Conduct of boy, his mom is focus of monk’s trial
JOHNSON CITY — A Texas psychotherapist, testifying Thursday in the trial of Jonathan Irving Hitt, an Orthodox Christian monk accused of indecency with a child, said she believed the child’s account of being forced to have sex with Hitt.
But, under questioning by a defense lawyer, psychotherapist Susan Packwood of Sugar Land said she was only called on by the boy’s mother to treat her son, not to establish his credibility.
“My job was not to determine if it was true or not,” said Packwood, a prosecution witness.
The 14-year-old boy testified Wednesday that Hitt, 39, got in bed with him — or insisted that he get in bed with Hitt — and kissed and fondled him on three occasions in summer 1997 at the Christ of the Hills Monastery near Blanco.
The boy, whose mother sent him to be schooled at the Hill Country monastery when he was 8 years old, testified that he was told by the monastery’s founding monk, Samuel Alexander Greene Jr., that Hitt’s advances were acceptable and not to tell his mother.
The trial of Greene, who faces the same charges as Hitt, has been postponed indefinitely because of Greene’s worsening case of congestive heart failure.

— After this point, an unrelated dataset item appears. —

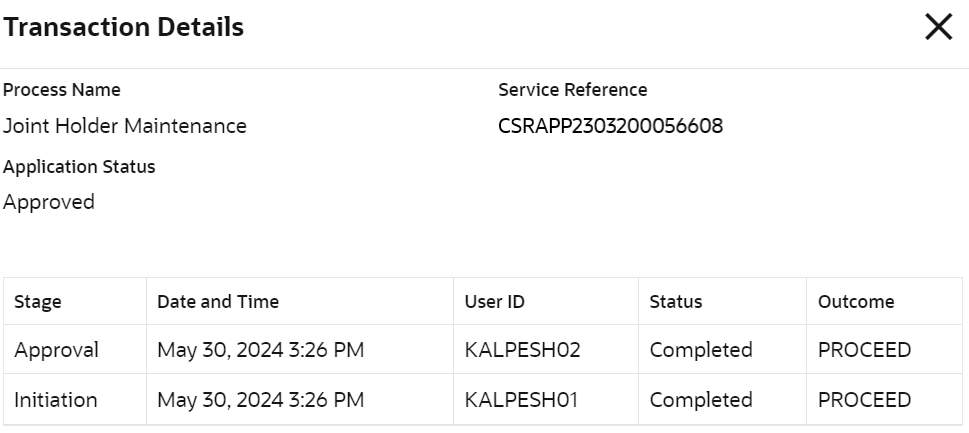
Task: Click the Transaction Details heading
Action: click(x=124, y=28)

Lawyers for Hitt tried Thursday to convince the jury that the mother’s New Age lifestyle and her belief that her son had a special religious calling had so emotionally wounded him that he was prone to lie and be disruptive.

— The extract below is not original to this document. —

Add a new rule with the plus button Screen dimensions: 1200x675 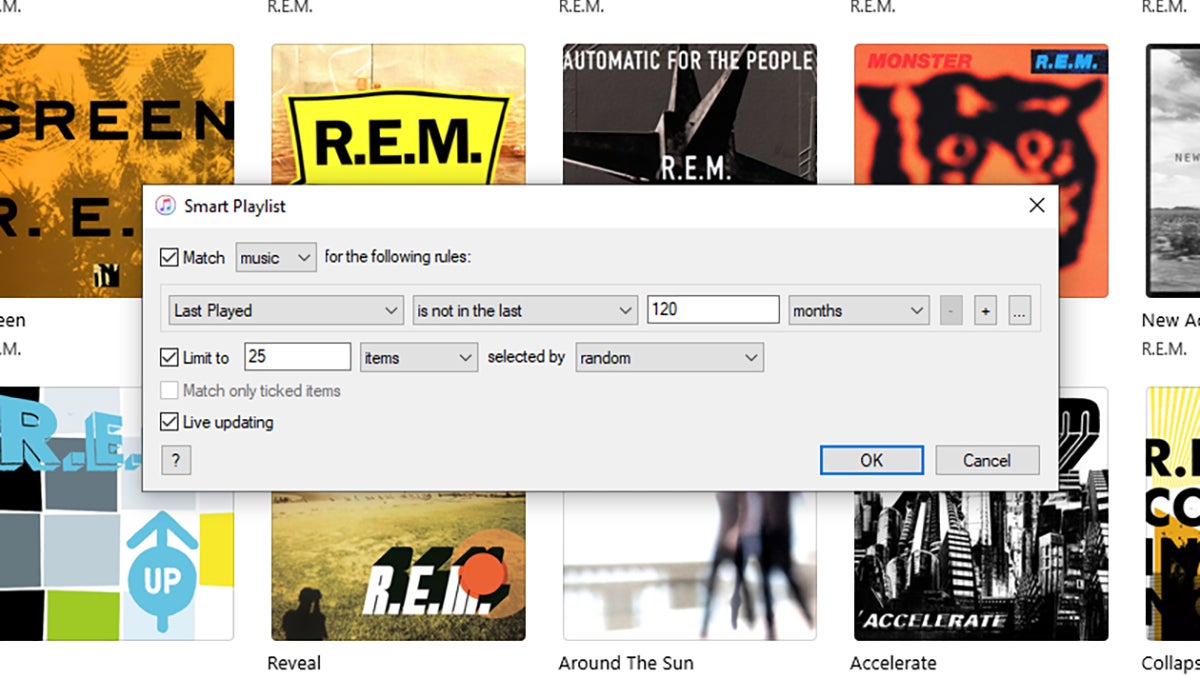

The boy admitted under questioning by the defense, for instance, that his godmother conducted “channeling” sessions, in which the dead are summoned to speak to the living, and that he had attended some of the sessions.
Packwood agreed that the boy could have been hurt by other children’s teasing because his mother gave him an unusual first name and no last name at all until he was 6 or 8 years old .
Packwood said the boy, who testified that he had never met his father, had trouble with male authority figures.
But the boy’s mother, whom presiding 33rd District Judge Guilford Jones has ordered the news media not to identify by name or hometown, testified that her son doesn’t lie any more than other children do.
And she said that, although she thought even an 8-year-old could have a religious calling, she saw no special spiritual destiny for her son. Nor, she testified, was she concerned about the monastery’s connection to Russian Orthodoxy, although she was raised as a Baptist.
“I’ve always believed that the teachings of Christ were the same for everyone,” the mother testified.
She also denied the defense’s contention, raised in its opening statements to the jury, that the case against Hitt stemmed from her anger at him for rebuffing her romantic interest in him.
“I didn’t have romantic feelings for him or anyone else at the monastery,” the mother testified.